The task:
Would you please give all the lines below again, exactly as they stand?

Dataset entries:
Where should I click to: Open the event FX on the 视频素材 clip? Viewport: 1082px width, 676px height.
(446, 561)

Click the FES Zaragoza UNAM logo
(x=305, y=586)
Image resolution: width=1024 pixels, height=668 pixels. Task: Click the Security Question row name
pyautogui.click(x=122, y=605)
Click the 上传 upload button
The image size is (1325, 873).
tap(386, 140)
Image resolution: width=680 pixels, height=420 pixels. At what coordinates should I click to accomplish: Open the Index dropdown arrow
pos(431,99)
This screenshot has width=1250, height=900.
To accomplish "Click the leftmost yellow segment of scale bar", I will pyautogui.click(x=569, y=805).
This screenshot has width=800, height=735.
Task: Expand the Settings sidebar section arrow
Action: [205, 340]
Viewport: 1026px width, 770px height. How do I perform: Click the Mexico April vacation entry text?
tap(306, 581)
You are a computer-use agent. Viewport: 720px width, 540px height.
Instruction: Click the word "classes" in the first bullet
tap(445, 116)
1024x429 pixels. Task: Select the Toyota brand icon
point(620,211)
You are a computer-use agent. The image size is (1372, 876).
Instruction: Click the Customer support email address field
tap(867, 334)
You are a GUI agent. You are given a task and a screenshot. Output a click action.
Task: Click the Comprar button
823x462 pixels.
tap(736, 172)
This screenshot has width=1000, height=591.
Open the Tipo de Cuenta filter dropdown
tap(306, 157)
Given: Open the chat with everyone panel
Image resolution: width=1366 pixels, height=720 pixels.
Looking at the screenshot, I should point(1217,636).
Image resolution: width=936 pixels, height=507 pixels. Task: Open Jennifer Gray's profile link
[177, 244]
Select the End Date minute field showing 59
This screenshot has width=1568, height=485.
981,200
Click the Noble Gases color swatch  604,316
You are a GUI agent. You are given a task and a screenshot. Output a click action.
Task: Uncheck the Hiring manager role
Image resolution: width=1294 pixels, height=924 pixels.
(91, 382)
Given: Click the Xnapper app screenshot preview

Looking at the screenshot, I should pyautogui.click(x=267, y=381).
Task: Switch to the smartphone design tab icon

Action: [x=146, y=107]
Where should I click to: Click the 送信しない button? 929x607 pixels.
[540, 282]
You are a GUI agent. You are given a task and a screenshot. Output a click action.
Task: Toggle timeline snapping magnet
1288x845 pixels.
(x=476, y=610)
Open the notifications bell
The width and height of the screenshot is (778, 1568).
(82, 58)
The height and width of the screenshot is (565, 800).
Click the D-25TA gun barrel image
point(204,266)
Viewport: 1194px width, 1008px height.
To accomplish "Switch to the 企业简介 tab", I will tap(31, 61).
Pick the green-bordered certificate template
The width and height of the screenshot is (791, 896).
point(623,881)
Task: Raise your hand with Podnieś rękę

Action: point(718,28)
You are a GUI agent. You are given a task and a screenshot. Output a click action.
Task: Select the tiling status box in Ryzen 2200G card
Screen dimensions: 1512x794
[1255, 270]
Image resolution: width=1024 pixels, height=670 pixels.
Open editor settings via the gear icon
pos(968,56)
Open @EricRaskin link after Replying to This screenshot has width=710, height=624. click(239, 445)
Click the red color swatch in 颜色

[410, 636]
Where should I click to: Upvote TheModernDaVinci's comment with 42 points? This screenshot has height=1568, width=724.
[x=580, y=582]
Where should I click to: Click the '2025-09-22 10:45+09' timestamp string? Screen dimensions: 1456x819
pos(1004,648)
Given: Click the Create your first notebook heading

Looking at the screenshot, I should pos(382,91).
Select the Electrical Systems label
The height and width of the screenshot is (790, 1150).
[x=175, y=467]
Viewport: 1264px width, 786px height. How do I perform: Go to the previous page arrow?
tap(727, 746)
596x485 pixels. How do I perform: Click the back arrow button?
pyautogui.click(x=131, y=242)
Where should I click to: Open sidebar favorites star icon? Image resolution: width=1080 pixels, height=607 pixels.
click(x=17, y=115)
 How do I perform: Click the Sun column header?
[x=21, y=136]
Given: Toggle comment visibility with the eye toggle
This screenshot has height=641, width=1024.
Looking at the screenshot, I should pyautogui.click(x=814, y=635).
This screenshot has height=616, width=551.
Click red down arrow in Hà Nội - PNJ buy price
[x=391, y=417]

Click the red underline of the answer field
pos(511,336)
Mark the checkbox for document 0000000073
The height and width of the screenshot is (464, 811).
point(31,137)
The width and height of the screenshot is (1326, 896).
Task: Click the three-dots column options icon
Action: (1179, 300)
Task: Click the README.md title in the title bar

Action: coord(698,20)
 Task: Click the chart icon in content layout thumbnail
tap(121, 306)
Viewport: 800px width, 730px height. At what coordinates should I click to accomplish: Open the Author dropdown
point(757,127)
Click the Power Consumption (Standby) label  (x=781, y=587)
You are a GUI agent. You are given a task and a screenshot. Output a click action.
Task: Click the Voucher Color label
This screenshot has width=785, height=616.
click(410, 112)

Task response:
Where should I click to: Open the event FX on the 视频素材 clip? Viewport: 1082px width, 676px height.
(446, 561)

Click the FES Zaragoza UNAM logo
(x=305, y=586)
Image resolution: width=1024 pixels, height=668 pixels. Task: Click the Security Question row name
pyautogui.click(x=122, y=605)
Click the 上传 upload button
The image size is (1325, 873).
tap(386, 140)
Image resolution: width=680 pixels, height=420 pixels. At what coordinates should I click to accomplish: Open the Index dropdown arrow
pos(431,99)
This screenshot has width=1250, height=900.
To accomplish "Click the leftmost yellow segment of scale bar", I will pyautogui.click(x=569, y=805).
This screenshot has width=800, height=735.
Task: Expand the Settings sidebar section arrow
Action: [205, 340]
Viewport: 1026px width, 770px height. How do I perform: Click the Mexico April vacation entry text?
tap(306, 581)
You are a computer-use agent. Viewport: 720px width, 540px height.
Instruction: Click the word "classes" in the first bullet
tap(445, 116)
1024x429 pixels. Task: Select the Toyota brand icon
point(620,211)
You are a computer-use agent. The image size is (1372, 876).
Instruction: Click the Customer support email address field
tap(867, 334)
You are a GUI agent. You are given a task and a screenshot. Output a click action.
Task: Click the Comprar button
823x462 pixels.
tap(736, 172)
This screenshot has width=1000, height=591.
Open the Tipo de Cuenta filter dropdown
tap(306, 157)
Given: Open the chat with everyone panel
Image resolution: width=1366 pixels, height=720 pixels.
Looking at the screenshot, I should point(1217,636).
Image resolution: width=936 pixels, height=507 pixels. Task: Open Jennifer Gray's profile link
[177, 244]
Select the End Date minute field showing 59
This screenshot has width=1568, height=485.
981,200
Click the Noble Gases color swatch  604,316
You are a GUI agent. You are given a task and a screenshot. Output a click action.
Task: Uncheck the Hiring manager role
Image resolution: width=1294 pixels, height=924 pixels.
(91, 382)
Given: Click the Xnapper app screenshot preview

Looking at the screenshot, I should pyautogui.click(x=267, y=381).
Task: Switch to the smartphone design tab icon

Action: [x=146, y=107]
Where should I click to: Click the 送信しない button? 929x607 pixels.
[540, 282]
You are a GUI agent. You are given a task and a screenshot. Output a click action.
Task: Toggle timeline snapping magnet
1288x845 pixels.
(x=476, y=610)
Open the notifications bell
The width and height of the screenshot is (778, 1568).
(82, 58)
The height and width of the screenshot is (565, 800).
Click the D-25TA gun barrel image
point(204,266)
Viewport: 1194px width, 1008px height.
To accomplish "Switch to the 企业简介 tab", I will tap(31, 61).
Pick the green-bordered certificate template
The width and height of the screenshot is (791, 896).
point(623,881)
Task: Raise your hand with Podnieś rękę

Action: point(718,28)
You are a GUI agent. You are given a task and a screenshot. Output a click action.
Task: Select the tiling status box in Ryzen 2200G card
Screen dimensions: 1512x794
[1255, 270]
Image resolution: width=1024 pixels, height=670 pixels.
Open editor settings via the gear icon
pos(968,56)
Open @EricRaskin link after Replying to This screenshot has width=710, height=624. click(239, 445)
Click the red color swatch in 颜色

[410, 636]
Where should I click to: Upvote TheModernDaVinci's comment with 42 points? This screenshot has height=1568, width=724.
[x=580, y=582]
Where should I click to: Click the '2025-09-22 10:45+09' timestamp string? Screen dimensions: 1456x819
pos(1004,648)
Given: Click the Create your first notebook heading

Looking at the screenshot, I should pos(382,91).
Select the Electrical Systems label
The height and width of the screenshot is (790, 1150).
[x=175, y=467]
Viewport: 1264px width, 786px height. How do I perform: Go to the previous page arrow?
tap(727, 746)
596x485 pixels. How do I perform: Click the back arrow button?
pyautogui.click(x=131, y=242)
Where should I click to: Open sidebar favorites star icon? Image resolution: width=1080 pixels, height=607 pixels.
click(x=17, y=115)
 How do I perform: Click the Sun column header?
[x=21, y=136]
Given: Toggle comment visibility with the eye toggle
This screenshot has height=641, width=1024.
Looking at the screenshot, I should pyautogui.click(x=814, y=635).
This screenshot has height=616, width=551.
Click red down arrow in Hà Nội - PNJ buy price
[x=391, y=417]

Click the red underline of the answer field
pos(511,336)
Mark the checkbox for document 0000000073
The height and width of the screenshot is (464, 811).
point(31,137)
The width and height of the screenshot is (1326, 896).
Task: Click the three-dots column options icon
Action: (1179, 300)
Task: Click the README.md title in the title bar

Action: coord(698,20)
 Task: Click the chart icon in content layout thumbnail
tap(121, 306)
Viewport: 800px width, 730px height. At what coordinates should I click to accomplish: Open the Author dropdown
point(757,127)
Click the Power Consumption (Standby) label  (x=781, y=587)
You are a GUI agent. You are given a task and a screenshot. Output a click action.
Task: Click the Voucher Color label
This screenshot has width=785, height=616.
click(410, 112)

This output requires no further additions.